The book alternates between Mathilde’s and Johs’ perspective.
The two are apparently like night and day, an impression that is reinforced by the fact that Johs’ parts are written in Nynorsk.
Mathilde’s initial obsession with Jakob and their extreme inappropriateness, as well as her fascinatingly absent will to accept that it was just that, could almost have been action enough.
But “Etterklang” offers far more layers than one first gets the impression.
Flatland addresses topics such as loneliness, anxiety, longing, complicated family relationships, neglect and village dynamics.
She also dives into a cultural heritage with increasingly clear misogynist undertones.
Mathilde is a source of unrest wherever she goes, and Flatland masterfully portrays how she unravels the ingrained, dysfunctional dynamics on the farm.
also read
Flatland’s previous novel: Strong about a dying mother
In her sixth novel, Helga Flatland (36) writes honestly and convincingly about neglect and obligations between parents…
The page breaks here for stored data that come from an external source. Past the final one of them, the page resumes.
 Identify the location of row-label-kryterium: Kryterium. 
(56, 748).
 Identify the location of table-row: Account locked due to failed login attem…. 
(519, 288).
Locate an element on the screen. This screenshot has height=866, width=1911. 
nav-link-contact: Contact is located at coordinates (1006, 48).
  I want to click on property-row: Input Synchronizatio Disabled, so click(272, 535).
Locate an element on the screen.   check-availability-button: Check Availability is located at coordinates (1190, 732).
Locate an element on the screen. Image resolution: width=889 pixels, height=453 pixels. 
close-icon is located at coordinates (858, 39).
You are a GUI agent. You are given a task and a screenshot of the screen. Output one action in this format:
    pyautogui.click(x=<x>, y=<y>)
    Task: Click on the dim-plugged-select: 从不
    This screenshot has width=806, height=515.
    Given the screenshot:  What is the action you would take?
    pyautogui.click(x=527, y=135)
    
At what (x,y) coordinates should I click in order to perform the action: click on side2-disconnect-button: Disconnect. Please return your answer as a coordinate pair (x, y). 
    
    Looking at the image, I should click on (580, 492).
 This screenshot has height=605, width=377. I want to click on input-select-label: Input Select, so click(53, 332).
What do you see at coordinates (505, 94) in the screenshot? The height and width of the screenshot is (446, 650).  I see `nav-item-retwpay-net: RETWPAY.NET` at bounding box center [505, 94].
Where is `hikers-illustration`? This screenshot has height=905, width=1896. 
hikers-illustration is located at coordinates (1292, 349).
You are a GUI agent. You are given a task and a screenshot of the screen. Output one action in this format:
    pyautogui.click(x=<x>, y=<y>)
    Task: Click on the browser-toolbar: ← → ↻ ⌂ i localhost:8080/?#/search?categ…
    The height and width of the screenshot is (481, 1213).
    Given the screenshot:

But at the same time there will be quite a lot of jumps – quite a lot of people, destinies and perspectives we will enter the yard. It is certainly intentional on the part of the author, but when she constantly opens storylines to supporting characters, it becomes a little frustrating for the reader not to find out more about what has really befallen them.
While Mathilde has both an irritating and provocative (but sometimes oh so recognisable) reaction pattern, there is no character more extreme than grandfather Johannes, who even after his death is an omnipresent figure on the farm.
We meet him in flashbacks, where he torments his wife, children and grandchildren, drinks freely and dominates everything and everyone.
At the same time, he enjoys the admiration of his surroundings – because Johannes was in his lifetime the greatest Harding fiddle player in the county.
In the flashbacks, the fiddler tells several gloomy haystacks before he starts to play, and the strings gradually build an increasingly bleak framework for the present-day story. These flashbacks are powerful effects, and tell so much that the subtitle almost becomes like a third voice that weaves into the narrative.
In a somewhat frantic, but by all means impressive way, the author lands the threads like a kind of landslide on the tampon.
And the book’s title is, on the whole, particularly descriptive of how it feels to flip through the suggestive last pages – it actually rings in your head long after you’ve finished reading.